Probing the gluten-free trend: is it all in the mind?

While a tiny number of people have coeliac disease, many others suffer with gluten-related digestive problems. Some researchers believe mass-produced food is to blame. Prominent UK columnist, Joanna Blythman, raises some cogent questions…. [Fascinating read! Ed…]

In the UK, one in 10 people now avoid gluten, and they can increasingly choose from a wide array of food products to help them do so.

Last year, the “free-from” market, with gluten-free as its anchor, showed a 27% rise in sales.

Gluten-free bread, cakes and pasta have become a staple of supermarkets – in recent weeks, Warburtons launched a range of gluten-free wraps, including one made from beetroot, while Stella Artois launched a gluten-free beer, certified by Coeliac UK.

In the lucrative cookbook sector, there are gluten-free offerings by everyone from Ella Woodward to Novak Djokovic, with the tennis star crediting the diet with turning his health around.

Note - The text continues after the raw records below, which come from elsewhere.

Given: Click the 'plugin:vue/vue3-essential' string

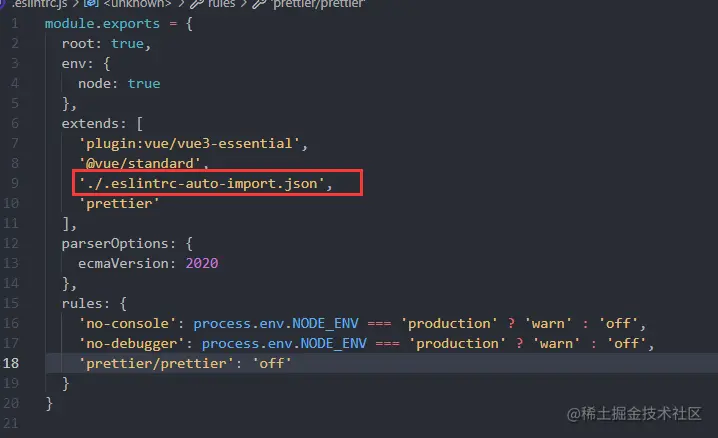Looking at the screenshot, I should click(189, 144).
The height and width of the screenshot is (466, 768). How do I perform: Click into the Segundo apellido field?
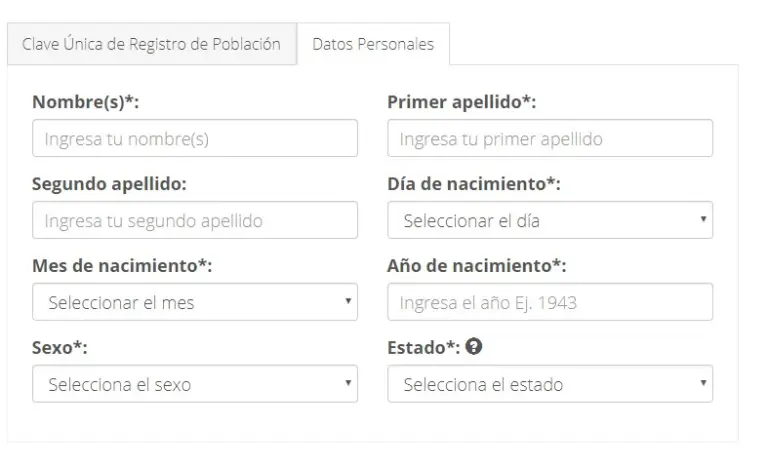coord(194,221)
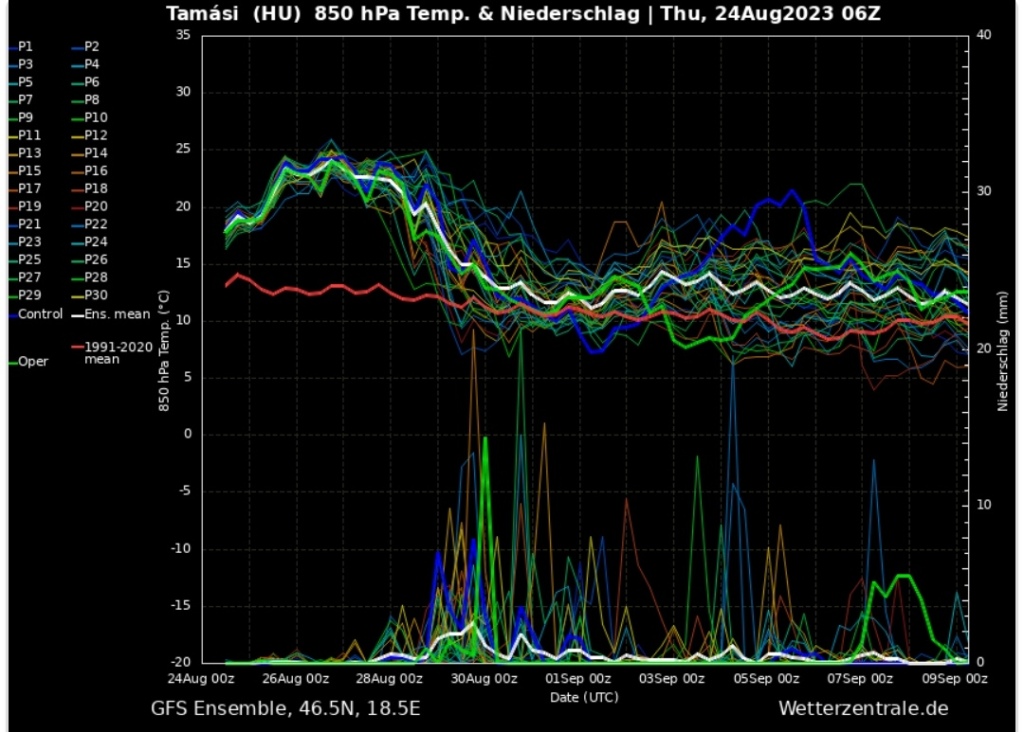
Task: Click the P1 legend entry
Action: click(x=25, y=46)
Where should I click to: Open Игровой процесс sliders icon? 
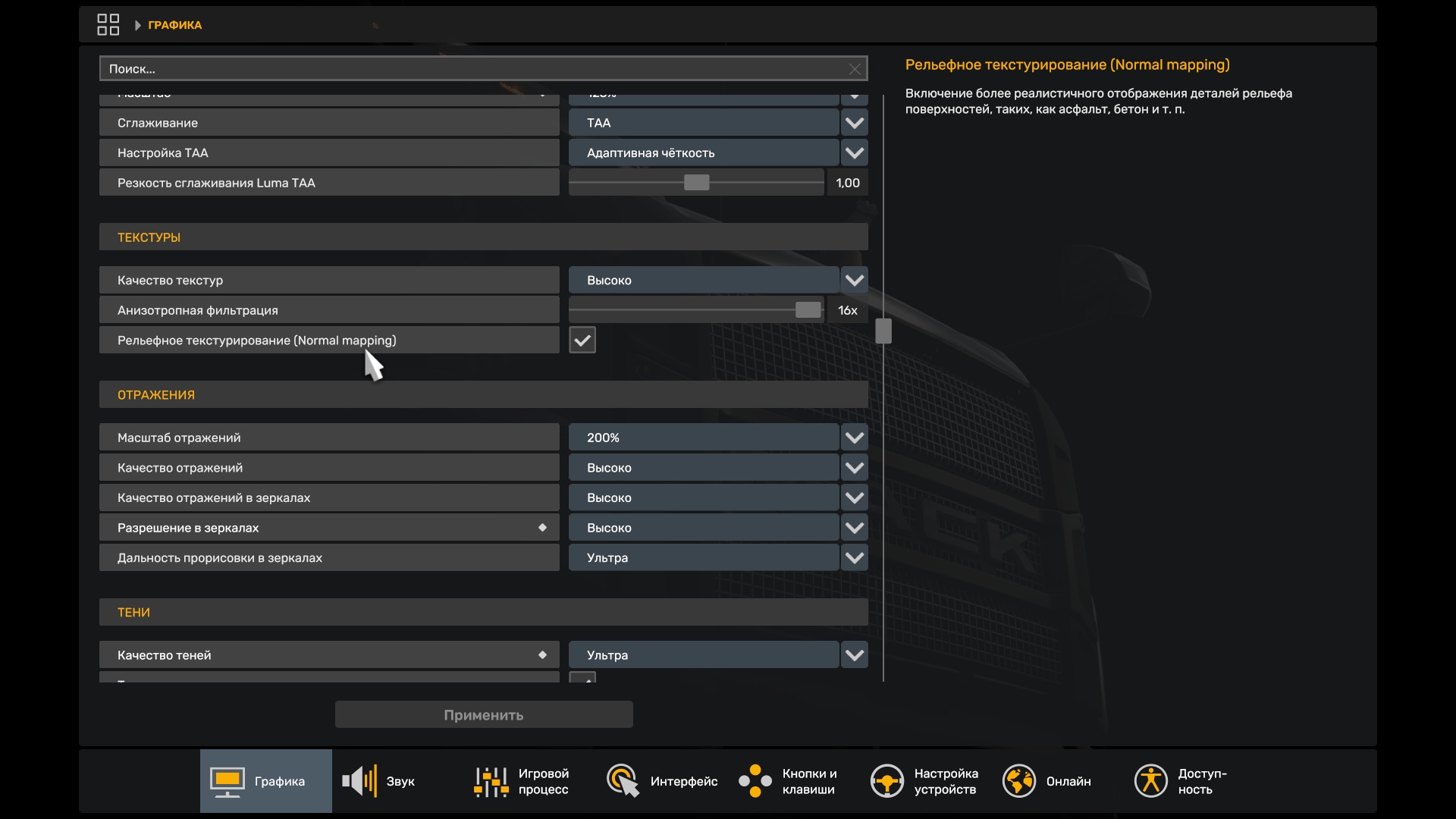click(x=491, y=781)
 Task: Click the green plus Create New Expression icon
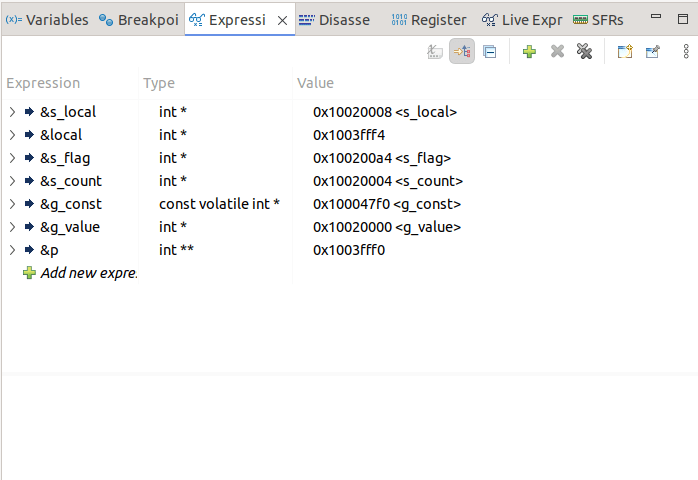pyautogui.click(x=529, y=52)
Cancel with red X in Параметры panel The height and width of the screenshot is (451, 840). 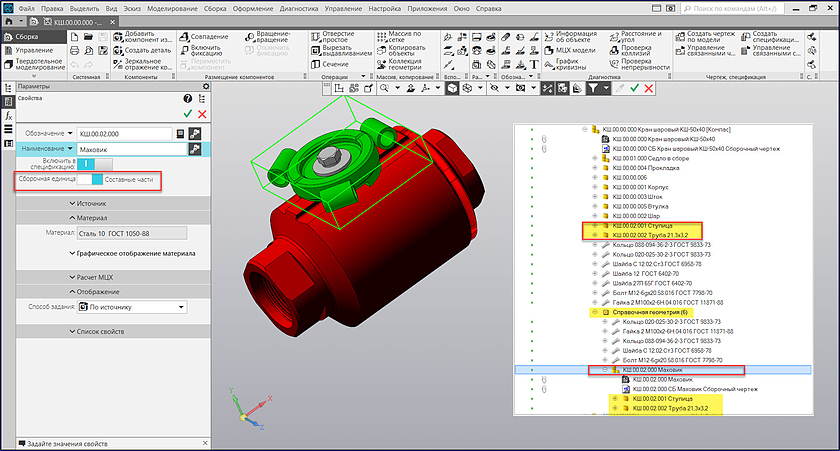tap(202, 114)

He is not alone in believing a gluten-free diet is healthier: 15% of British households prefer not to put foods with gluten and wheat in their shopping basket, more than half of them on health grounds.

Yet, as surely as the popularity of gluten-free eating has grown, scepticism of the “it’s all in the mind” sort has matched it……click here to read more….

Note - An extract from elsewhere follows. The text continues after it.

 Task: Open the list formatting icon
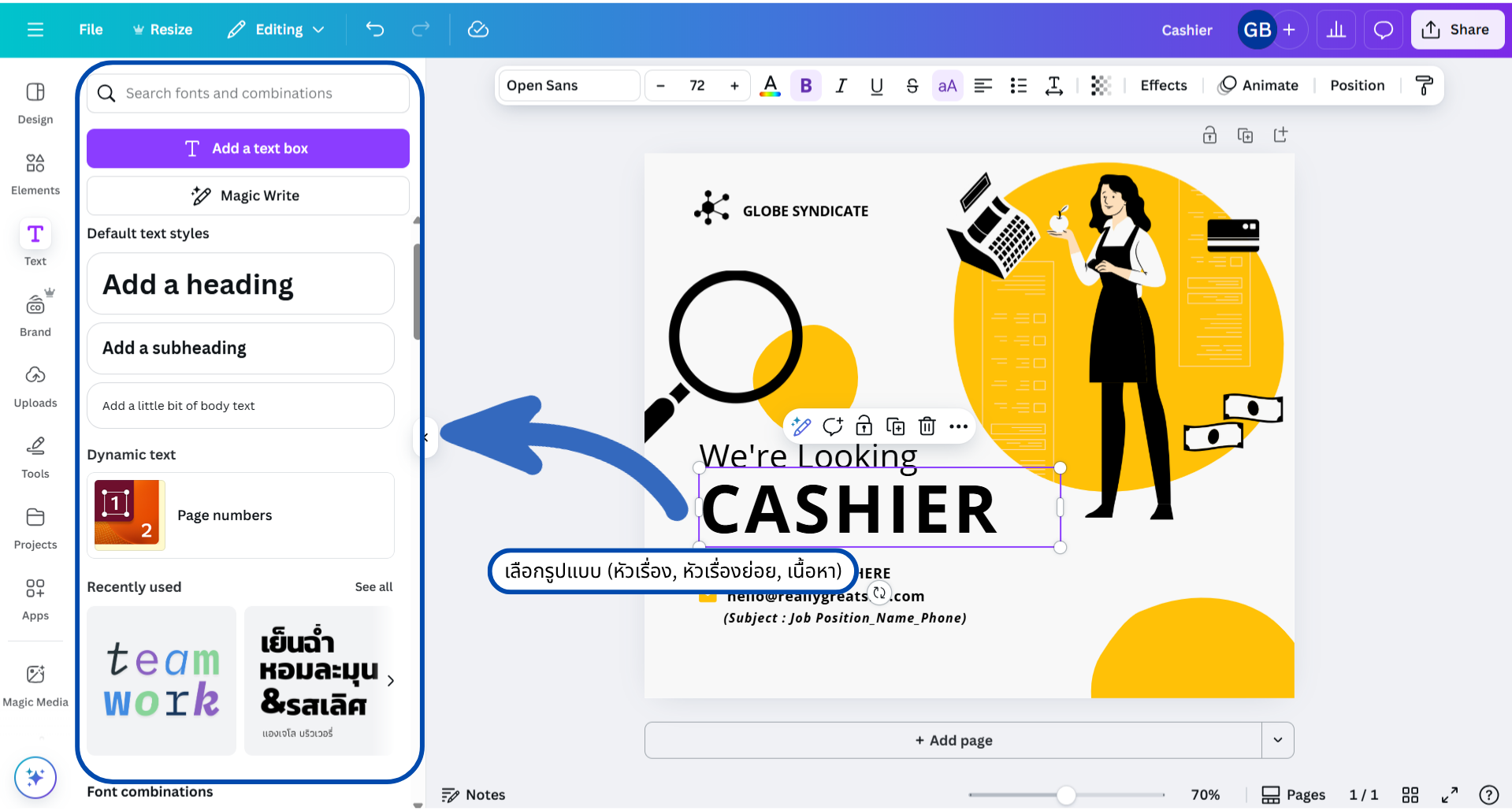point(1018,85)
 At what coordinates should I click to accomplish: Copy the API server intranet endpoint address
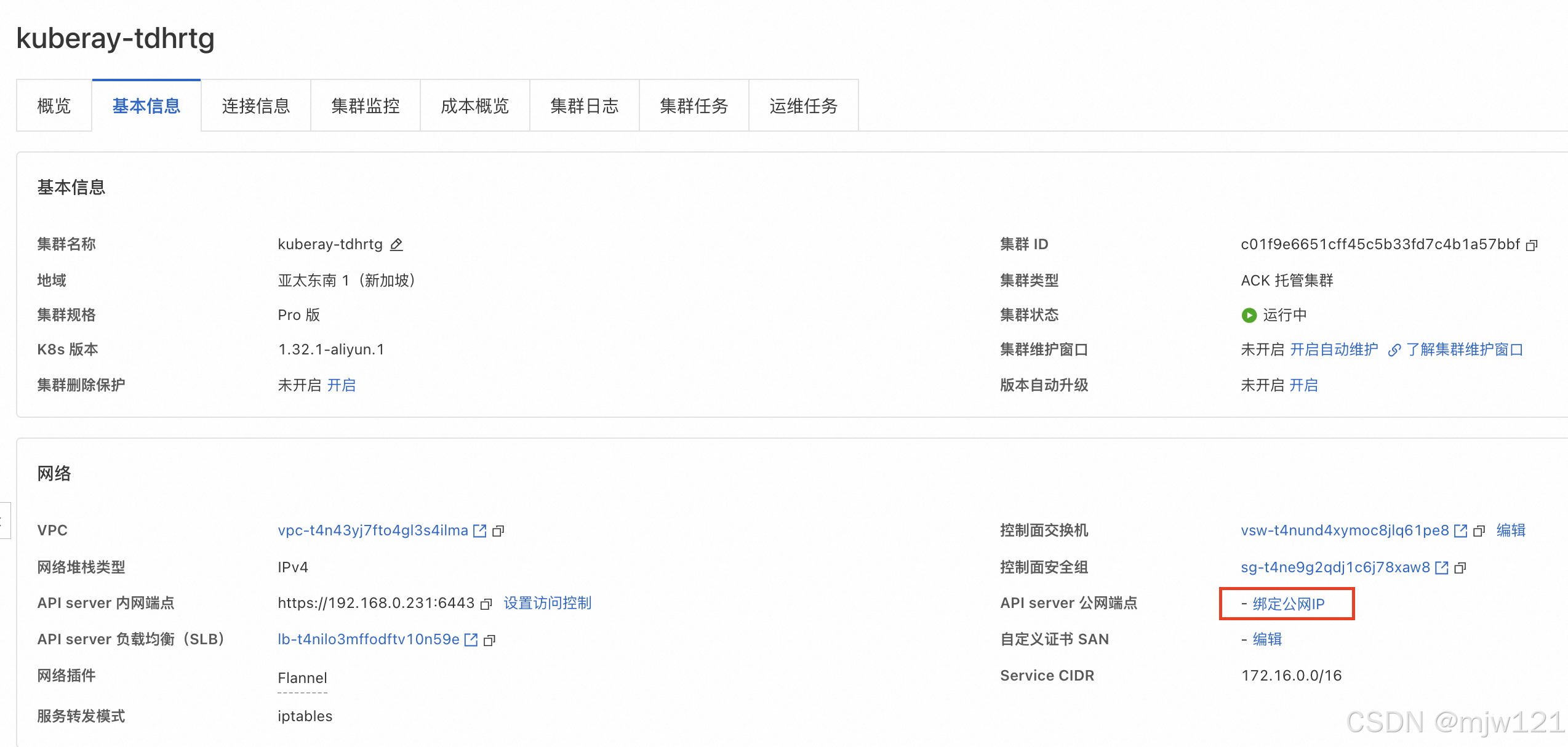(x=486, y=604)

Mass neurosis or something about food?

Even so, we are still encouraged to file the non-coeliac gluten-free regime in the dustbin of baseless celebrity fad diets, to write it off as a 21st-century exercise in mass neurosis.

After all, why should grains that we have been eating, apparently without incident, for as long as 14,000 years suddenly become too hard to stomach?

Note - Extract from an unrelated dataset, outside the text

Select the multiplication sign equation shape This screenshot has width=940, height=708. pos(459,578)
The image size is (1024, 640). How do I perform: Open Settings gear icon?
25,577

Maybe we need to rephrase that question: what is it about the grain-based staples most of us are eating that could be causing population-wide digestive difficulties?

Or, as the Real Bread Campaign co-founder, Andrew Whitley, says: “We should be asking why the food system has done this to us, asking how it dares to sell us crap that’s made us like this”.

What does he mean? For a start, the wheat we are eating has been bred, largely at the behest of industrial bakeries and food manufacturers, to have higher levels of stronger gluten. (The more gluten, the fluffier and more voluminous your loaf.)

In the UK, the oldest modern bread wheat cultivar we grow is Maris Widgeon, which dates back to 1964; the rest were developed in the late 20th and early 21st centuries for higher yield and higher gluten. These cultivars are not what our ancestors ate.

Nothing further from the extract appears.